_Requirement_
Your answer must be an exact repetition of every record.

-------- Listed records --------

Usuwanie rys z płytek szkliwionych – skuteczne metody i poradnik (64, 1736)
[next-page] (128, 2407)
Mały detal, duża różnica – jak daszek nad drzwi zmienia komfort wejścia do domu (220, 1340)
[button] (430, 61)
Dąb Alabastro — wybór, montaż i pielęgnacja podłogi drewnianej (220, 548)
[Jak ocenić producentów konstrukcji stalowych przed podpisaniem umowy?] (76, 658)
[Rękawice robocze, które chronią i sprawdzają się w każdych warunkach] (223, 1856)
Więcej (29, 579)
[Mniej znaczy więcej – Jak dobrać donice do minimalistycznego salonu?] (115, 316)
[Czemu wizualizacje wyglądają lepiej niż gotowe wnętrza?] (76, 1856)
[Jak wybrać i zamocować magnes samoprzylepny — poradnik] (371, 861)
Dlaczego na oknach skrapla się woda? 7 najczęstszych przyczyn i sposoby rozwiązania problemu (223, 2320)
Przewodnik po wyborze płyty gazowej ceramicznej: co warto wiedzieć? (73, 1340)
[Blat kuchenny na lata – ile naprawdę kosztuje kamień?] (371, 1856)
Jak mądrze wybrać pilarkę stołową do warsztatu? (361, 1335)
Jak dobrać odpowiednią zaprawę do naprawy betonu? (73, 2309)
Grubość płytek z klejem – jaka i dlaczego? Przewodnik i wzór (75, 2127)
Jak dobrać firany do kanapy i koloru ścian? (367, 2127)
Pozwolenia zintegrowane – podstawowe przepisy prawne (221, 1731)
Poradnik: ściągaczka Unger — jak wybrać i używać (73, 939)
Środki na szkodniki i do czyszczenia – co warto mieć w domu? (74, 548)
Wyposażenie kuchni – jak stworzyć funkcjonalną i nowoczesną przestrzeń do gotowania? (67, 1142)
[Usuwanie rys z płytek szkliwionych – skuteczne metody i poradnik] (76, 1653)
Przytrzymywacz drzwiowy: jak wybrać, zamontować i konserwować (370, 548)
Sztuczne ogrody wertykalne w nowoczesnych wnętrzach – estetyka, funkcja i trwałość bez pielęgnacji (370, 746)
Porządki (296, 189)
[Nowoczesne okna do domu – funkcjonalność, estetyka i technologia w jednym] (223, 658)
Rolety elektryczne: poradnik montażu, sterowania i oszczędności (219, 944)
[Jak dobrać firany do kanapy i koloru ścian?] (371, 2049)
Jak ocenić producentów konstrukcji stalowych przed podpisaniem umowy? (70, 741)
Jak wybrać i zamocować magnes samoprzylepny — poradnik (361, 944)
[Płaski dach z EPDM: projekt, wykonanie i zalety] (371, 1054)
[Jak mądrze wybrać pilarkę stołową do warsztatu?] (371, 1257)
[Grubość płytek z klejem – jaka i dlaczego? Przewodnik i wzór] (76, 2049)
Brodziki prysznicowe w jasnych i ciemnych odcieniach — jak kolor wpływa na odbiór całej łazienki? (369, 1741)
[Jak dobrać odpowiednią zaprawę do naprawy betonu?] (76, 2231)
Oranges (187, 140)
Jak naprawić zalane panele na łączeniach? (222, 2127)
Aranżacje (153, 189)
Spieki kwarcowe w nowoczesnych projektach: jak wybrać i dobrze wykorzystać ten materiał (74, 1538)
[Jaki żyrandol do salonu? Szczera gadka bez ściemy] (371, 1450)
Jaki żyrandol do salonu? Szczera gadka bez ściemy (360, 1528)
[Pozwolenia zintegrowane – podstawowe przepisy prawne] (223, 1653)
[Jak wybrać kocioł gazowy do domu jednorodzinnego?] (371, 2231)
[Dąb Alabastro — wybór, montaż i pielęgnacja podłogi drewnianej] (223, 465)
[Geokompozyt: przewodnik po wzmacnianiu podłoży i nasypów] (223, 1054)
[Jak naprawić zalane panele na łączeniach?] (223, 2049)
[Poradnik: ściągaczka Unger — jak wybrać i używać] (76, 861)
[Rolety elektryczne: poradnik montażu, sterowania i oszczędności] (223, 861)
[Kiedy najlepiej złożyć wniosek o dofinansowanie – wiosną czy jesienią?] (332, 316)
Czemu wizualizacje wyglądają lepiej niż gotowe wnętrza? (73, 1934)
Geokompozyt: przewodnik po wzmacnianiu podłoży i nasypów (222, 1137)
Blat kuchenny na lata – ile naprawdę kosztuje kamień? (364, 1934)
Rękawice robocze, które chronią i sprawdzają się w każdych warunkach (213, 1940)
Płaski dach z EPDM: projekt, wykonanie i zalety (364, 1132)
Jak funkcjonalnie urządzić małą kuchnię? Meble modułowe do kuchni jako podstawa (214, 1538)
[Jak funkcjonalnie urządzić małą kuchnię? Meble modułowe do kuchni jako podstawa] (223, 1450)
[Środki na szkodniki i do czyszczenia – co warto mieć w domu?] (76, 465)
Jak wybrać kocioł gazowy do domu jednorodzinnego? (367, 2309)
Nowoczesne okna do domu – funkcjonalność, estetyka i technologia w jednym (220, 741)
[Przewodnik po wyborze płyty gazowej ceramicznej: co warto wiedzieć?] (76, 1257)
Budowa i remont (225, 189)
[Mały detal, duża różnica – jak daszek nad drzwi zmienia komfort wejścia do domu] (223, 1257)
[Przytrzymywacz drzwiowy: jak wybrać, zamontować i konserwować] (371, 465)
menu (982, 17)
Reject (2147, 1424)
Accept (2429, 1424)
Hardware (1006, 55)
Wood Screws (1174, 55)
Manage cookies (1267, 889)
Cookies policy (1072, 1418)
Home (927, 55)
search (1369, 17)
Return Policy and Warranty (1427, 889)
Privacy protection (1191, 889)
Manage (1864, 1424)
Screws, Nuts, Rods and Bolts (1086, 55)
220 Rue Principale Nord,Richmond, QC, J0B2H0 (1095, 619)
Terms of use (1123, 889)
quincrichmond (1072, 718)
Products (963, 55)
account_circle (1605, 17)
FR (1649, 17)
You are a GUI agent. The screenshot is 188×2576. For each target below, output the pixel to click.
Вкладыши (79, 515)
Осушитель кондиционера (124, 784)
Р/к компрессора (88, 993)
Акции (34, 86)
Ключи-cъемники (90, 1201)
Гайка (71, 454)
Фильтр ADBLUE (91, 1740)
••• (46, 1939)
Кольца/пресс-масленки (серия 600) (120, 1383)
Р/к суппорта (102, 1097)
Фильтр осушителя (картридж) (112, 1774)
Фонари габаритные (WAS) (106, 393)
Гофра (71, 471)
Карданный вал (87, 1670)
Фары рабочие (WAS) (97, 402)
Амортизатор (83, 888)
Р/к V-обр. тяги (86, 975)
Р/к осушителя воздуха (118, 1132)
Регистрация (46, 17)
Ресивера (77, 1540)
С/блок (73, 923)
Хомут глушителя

--------

_Exercise answer_
Usuwanie rys z płytek szkliwionych – skuteczne metody i poradnik (64, 1736)
[next-page] (128, 2407)
Mały detal, duża różnica – jak daszek nad drzwi zmienia komfort wejścia do domu (220, 1340)
[button] (430, 61)
Dąb Alabastro — wybór, montaż i pielęgnacja podłogi drewnianej (220, 548)
[Jak ocenić producentów konstrukcji stalowych przed podpisaniem umowy?] (76, 658)
[Rękawice robocze, które chronią i sprawdzają się w każdych warunkach] (223, 1856)
Więcej (29, 579)
[Mniej znaczy więcej – Jak dobrać donice do minimalistycznego salonu?] (115, 316)
[Czemu wizualizacje wyglądają lepiej niż gotowe wnętrza?] (76, 1856)
[Jak wybrać i zamocować magnes samoprzylepny — poradnik] (371, 861)
Dlaczego na oknach skrapla się woda? 7 najczęstszych przyczyn i sposoby rozwiązania problemu (223, 2320)
Przewodnik po wyborze płyty gazowej ceramicznej: co warto wiedzieć? (73, 1340)
[Blat kuchenny na lata – ile naprawdę kosztuje kamień?] (371, 1856)
Jak mądrze wybrać pilarkę stołową do warsztatu? (361, 1335)
Jak dobrać odpowiednią zaprawę do naprawy betonu? (73, 2309)
Grubość płytek z klejem – jaka i dlaczego? Przewodnik i wzór (75, 2127)
Jak dobrać firany do kanapy i koloru ścian? (367, 2127)
Pozwolenia zintegrowane – podstawowe przepisy prawne (221, 1731)
Poradnik: ściągaczka Unger — jak wybrać i używać (73, 939)
Środki na szkodniki i do czyszczenia – co warto mieć w domu? (74, 548)
Wyposażenie kuchni – jak stworzyć funkcjonalną i nowoczesną przestrzeń do gotowania? (67, 1142)
[Usuwanie rys z płytek szkliwionych – skuteczne metody i poradnik] (76, 1653)
Przytrzymywacz drzwiowy: jak wybrać, zamontować i konserwować (370, 548)
Sztuczne ogrody wertykalne w nowoczesnych wnętrzach – estetyka, funkcja i trwałość bez pielęgnacji (370, 746)
Porządki (296, 189)
[Nowoczesne okna do domu – funkcjonalność, estetyka i technologia w jednym] (223, 658)
Rolety elektryczne: poradnik montażu, sterowania i oszczędności (219, 944)
[Jak dobrać firany do kanapy i koloru ścian?] (371, 2049)
Jak ocenić producentów konstrukcji stalowych przed podpisaniem umowy? (70, 741)
Jak wybrać i zamocować magnes samoprzylepny — poradnik (361, 944)
[Płaski dach z EPDM: projekt, wykonanie i zalety] (371, 1054)
[Jak mądrze wybrać pilarkę stołową do warsztatu?] (371, 1257)
[Grubość płytek z klejem – jaka i dlaczego? Przewodnik i wzór] (76, 2049)
Brodziki prysznicowe w jasnych i ciemnych odcieniach — jak kolor wpływa na odbiór całej łazienki? (369, 1741)
[Jak dobrać odpowiednią zaprawę do naprawy betonu?] (76, 2231)
Oranges (187, 140)
Jak naprawić zalane panele na łączeniach? (222, 2127)
Aranżacje (153, 189)
Spieki kwarcowe w nowoczesnych projektach: jak wybrać i dobrze wykorzystać ten materiał (74, 1538)
[Jaki żyrandol do salonu? Szczera gadka bez ściemy] (371, 1450)
Jaki żyrandol do salonu? Szczera gadka bez ściemy (360, 1528)
[Pozwolenia zintegrowane – podstawowe przepisy prawne] (223, 1653)
[Jak wybrać kocioł gazowy do domu jednorodzinnego?] (371, 2231)
[Dąb Alabastro — wybór, montaż i pielęgnacja podłogi drewnianej] (223, 465)
[Geokompozyt: przewodnik po wzmacnianiu podłoży i nasypów] (223, 1054)
[Jak naprawić zalane panele na łączeniach?] (223, 2049)
[Poradnik: ściągaczka Unger — jak wybrać i używać] (76, 861)
[Rolety elektryczne: poradnik montażu, sterowania i oszczędności] (223, 861)
[Kiedy najlepiej złożyć wniosek o dofinansowanie – wiosną czy jesienią?] (332, 316)
Czemu wizualizacje wyglądają lepiej niż gotowe wnętrza? (73, 1934)
Geokompozyt: przewodnik po wzmacnianiu podłoży i nasypów (222, 1137)
Blat kuchenny na lata – ile naprawdę kosztuje kamień? (364, 1934)
Rękawice robocze, które chronią i sprawdzają się w każdych warunkach (213, 1940)
Płaski dach z EPDM: projekt, wykonanie i zalety (364, 1132)
Jak funkcjonalnie urządzić małą kuchnię? Meble modułowe do kuchni jako podstawa (214, 1538)
[Jak funkcjonalnie urządzić małą kuchnię? Meble modułowe do kuchni jako podstawa] (223, 1450)
[Środki na szkodniki i do czyszczenia – co warto mieć w domu?] (76, 465)
Jak wybrać kocioł gazowy do domu jednorodzinnego? (367, 2309)
Nowoczesne okna do domu – funkcjonalność, estetyka i technologia w jednym (220, 741)
[Przewodnik po wyborze płyty gazowej ceramicznej: co warto wiedzieć?] (76, 1257)
Budowa i remont (225, 189)
[Mały detal, duża różnica – jak daszek nad drzwi zmienia komfort wejścia do domu] (223, 1257)
[Przytrzymywacz drzwiowy: jak wybrać, zamontować i konserwować] (371, 465)
menu (982, 17)
Reject (2147, 1424)
Accept (2429, 1424)
Hardware (1006, 55)
Wood Screws (1174, 55)
Manage cookies (1267, 889)
Cookies policy (1072, 1418)
Home (927, 55)
search (1369, 17)
Return Policy and Warranty (1427, 889)
Privacy protection (1191, 889)
Manage (1864, 1424)
Screws, Nuts, Rods and Bolts (1086, 55)
220 Rue Principale Nord,Richmond, QC, J0B2H0 (1095, 619)
Terms of use (1123, 889)
quincrichmond (1072, 718)
Products (963, 55)
account_circle (1605, 17)
FR (1649, 17)
You are a GUI agent. The screenshot is 188×2576. For each target below, output the pixel to click.
Вкладыши (79, 515)
Осушитель кондиционера (124, 784)
Р/к компрессора (88, 993)
Акции (34, 86)
Ключи-cъемники (90, 1201)
Гайка (71, 454)
Фильтр ADBLUE (91, 1740)
••• (46, 1939)
Кольца/пресс-масленки (серия 600) (120, 1383)
Р/к суппорта (102, 1097)
Фильтр осушителя (картридж) (112, 1774)
Фонари габаритные (WAS) (106, 393)
Гофра (71, 471)
Карданный вал (87, 1670)
Фары рабочие (WAS) (97, 402)
Амортизатор (83, 888)
Р/к V-обр. тяги (86, 975)
Р/к осушителя воздуха (118, 1132)
Регистрация (46, 17)
Ресивера (77, 1540)
С/блок (73, 923)
Хомут глушителя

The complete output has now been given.